On the third day of storm, they managed to beat into Falmouth, where they anchored off Trefusis Point. It was a wild, wet morning when they anchored. The wooded combe of Trefusis was hidden in cloud, which continually whirled off in streamers, as new cloud drove along, to catch in the tree tops. The Broken Heart was the only ship in the anchorage; though over against Flushing there were a few fishing-boats, rocking in the tideway. Captain Margaret went into Falmouth, with Perrin and Olivia, to engage a maid. Stukeley was too weak from his sickness to leave the ship. To Margaret it was a sign that his crime was exceedingly foul.
“You have been badly scared, my friend,” he said to himself, as he sat down beside Olivia in the boat. “If you persist in leaving England, after being sick like that.”
Olivia had found comfort in what she took to be her husband’s nobleness. She was proud that her husband had not abandoned his ideas because of his bodily distress. By this time, too, she had seen the potency of sea-sickness. She had seen its effect upon a strong man. She had got over her first homesick terror of the sea. The storm had exhilarated her. Up on deck, hanging to the mizen rigging, behind the weather-cloth, she had felt the rapture of the sea. She had gone below with her cheeks flushed and her eyes shining, cheered and delighted. She had been touched, too, by the kindness of the three men of the afterguard. Cammock had given up his cabin to the sick man, so that she might have the great cabin to herself, in peace and quiet. She had been very busy in getting her cabin into order, even in the tumble of the storm. Now that she had made the state-room a home she had less terror of the sea.
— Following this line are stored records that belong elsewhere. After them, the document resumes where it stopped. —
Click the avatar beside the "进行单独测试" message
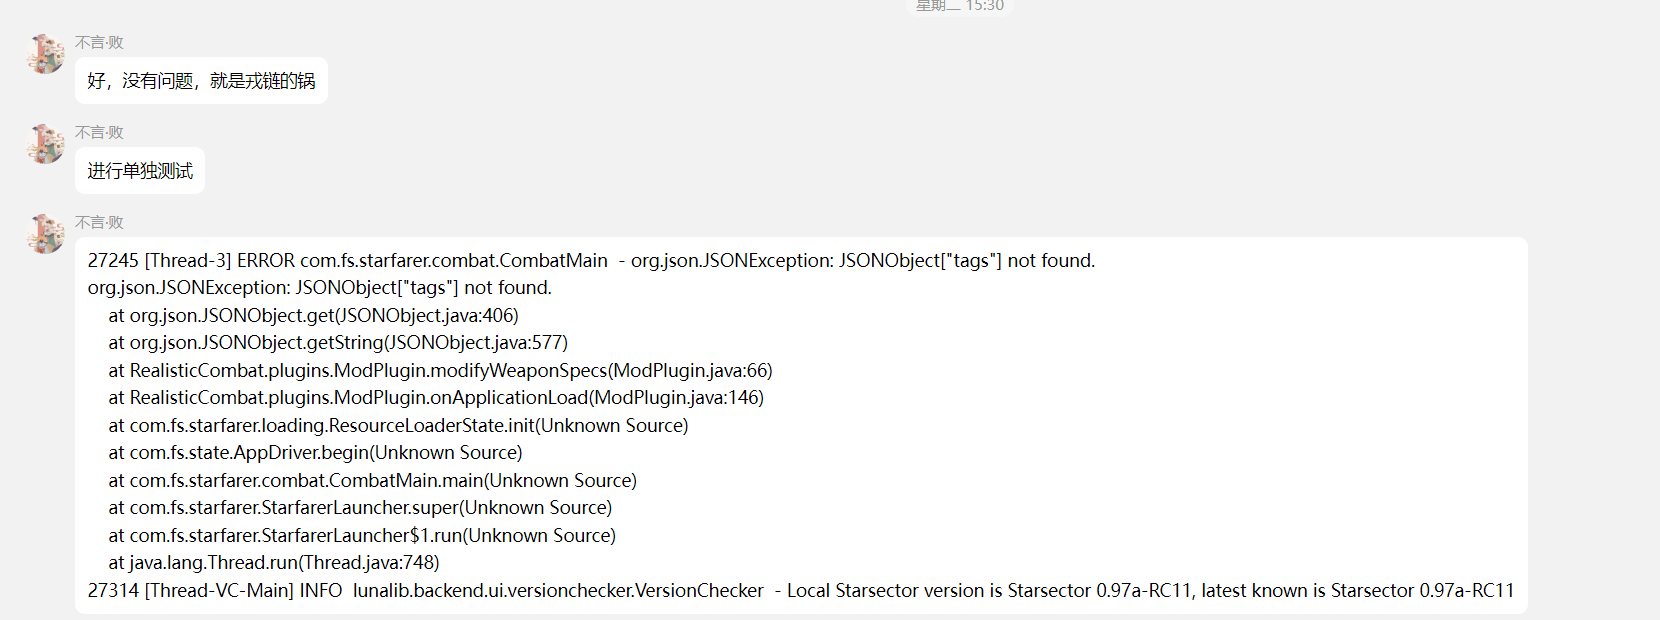 click(x=45, y=144)
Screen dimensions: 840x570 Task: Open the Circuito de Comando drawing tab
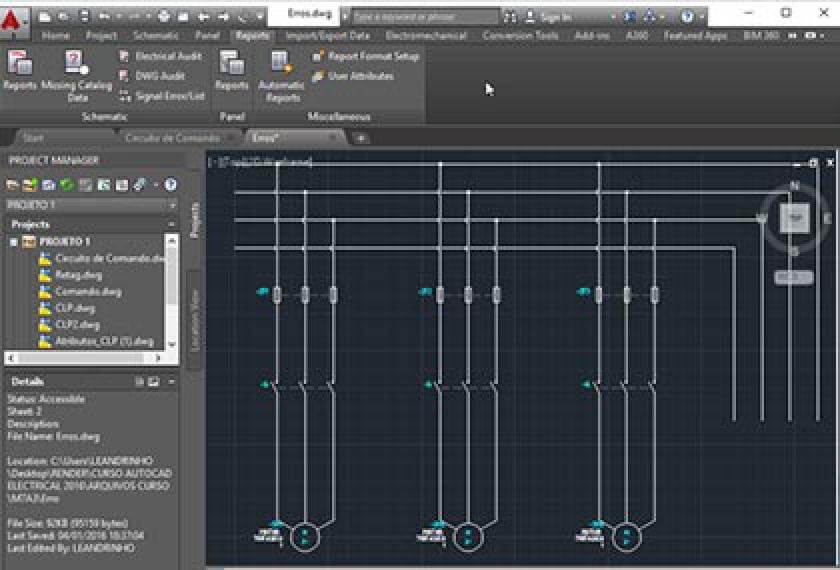tap(172, 137)
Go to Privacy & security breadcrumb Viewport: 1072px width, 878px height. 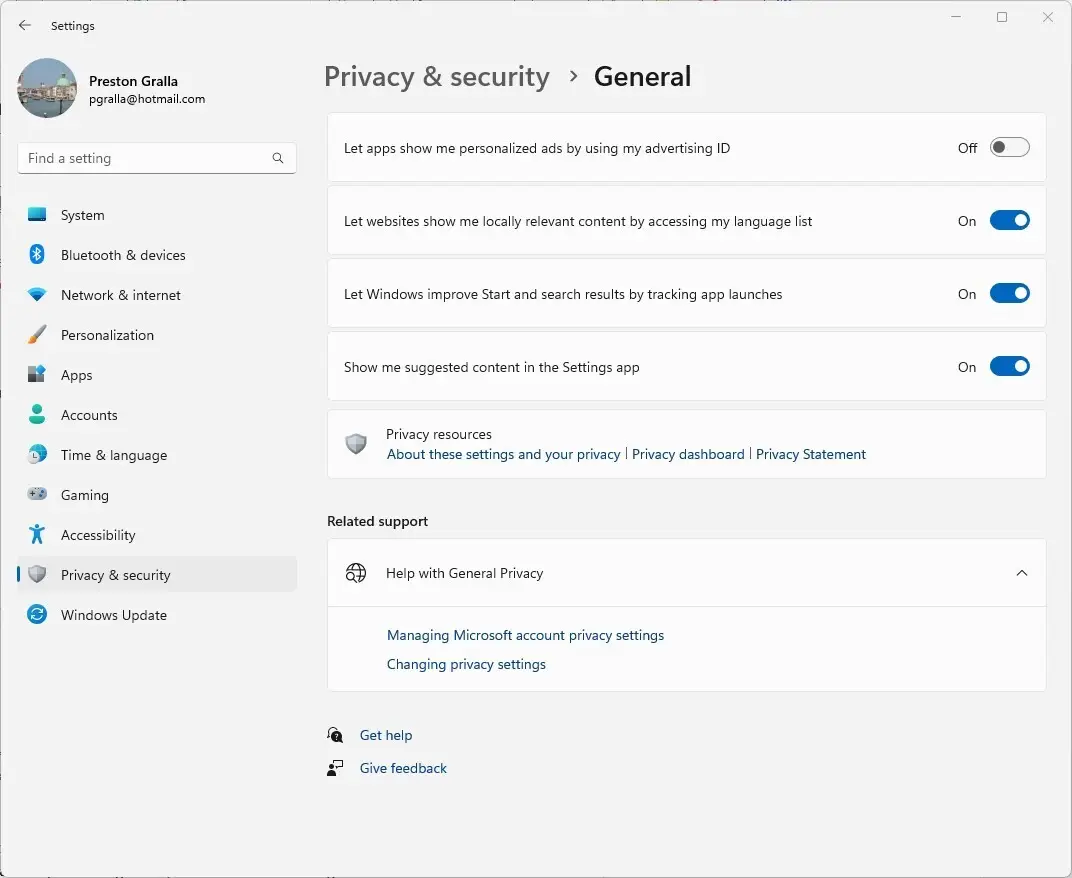[437, 77]
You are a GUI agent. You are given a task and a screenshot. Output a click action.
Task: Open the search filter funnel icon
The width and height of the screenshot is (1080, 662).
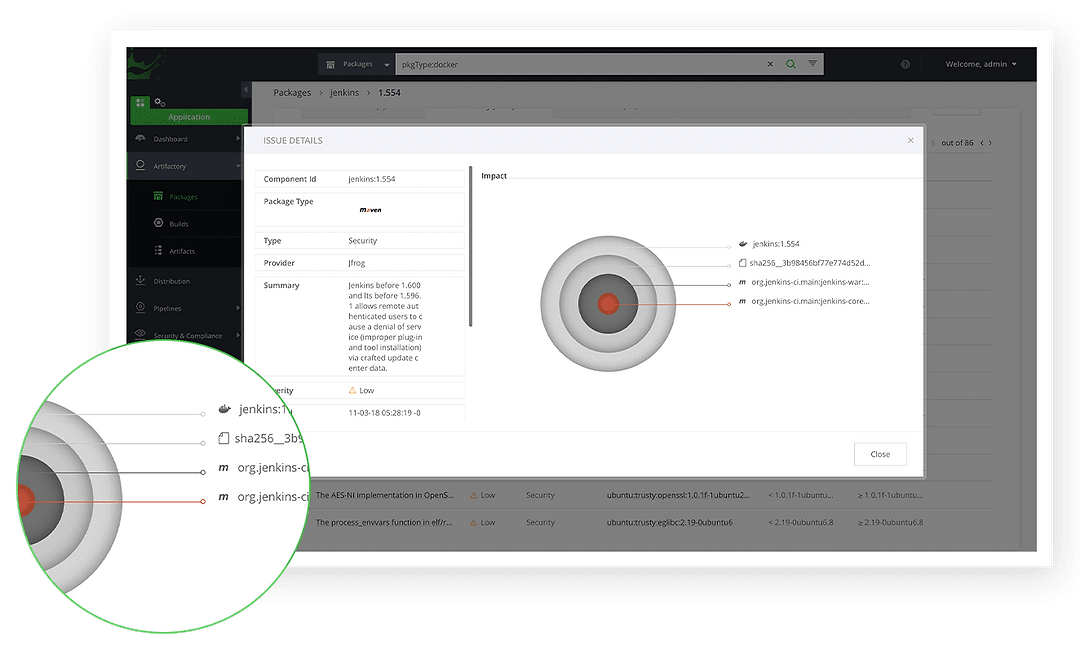(x=813, y=64)
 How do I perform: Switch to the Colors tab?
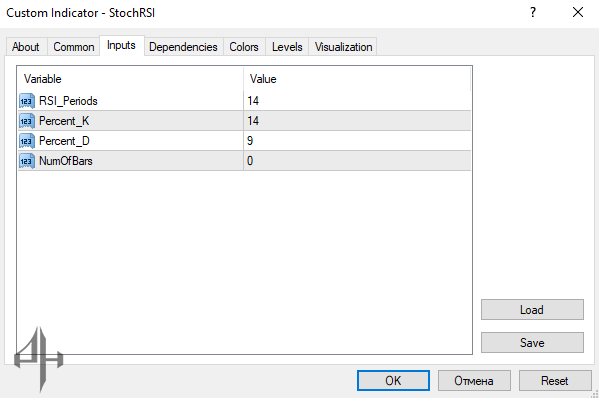pos(244,47)
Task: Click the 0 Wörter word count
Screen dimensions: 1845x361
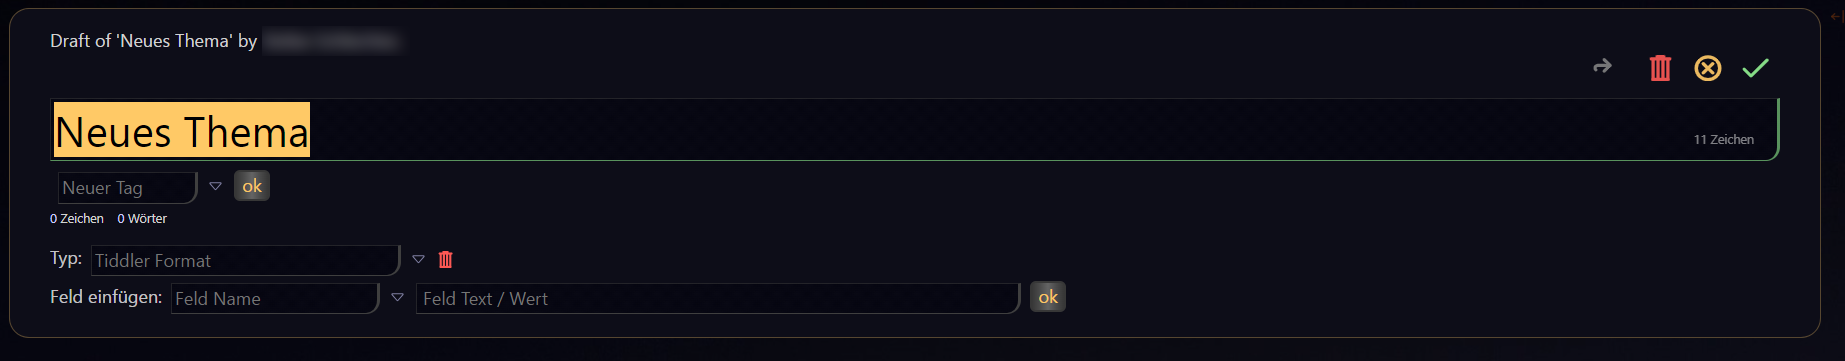Action: pos(142,219)
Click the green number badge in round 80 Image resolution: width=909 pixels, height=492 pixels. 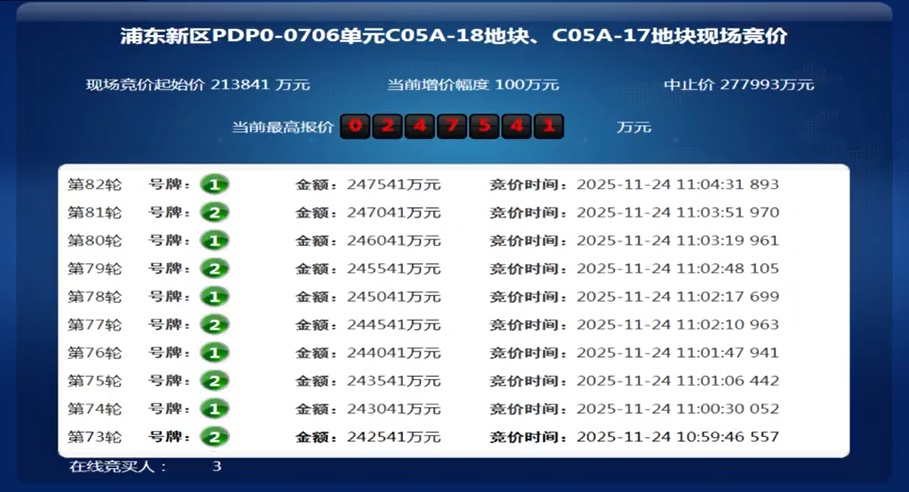[x=214, y=240]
It was not an easy matter to engage a maid for such a voyage. They tried at many mean houses, using tempting promises; but without success. At last they called at the poor-house, where they had their choice of several. An idiot girl, aged twenty, four old women who remembered King James, and the widow Inigo, a black but comely woman, in the prime of life, who had gone under after a succession of disasters beginning with the death of her husband. They struck a hard bargain with the widow Inigo, and then bore her down the hill to buy her an outfit for the voyage. At the mercer’s shop, where Olivia and the widow made their purchases, Captain Margaret, following his invariable custom, began a conversation with one of the shopmen, a youth just out of his apprenticeship.
“How long do you have to stay here every day?”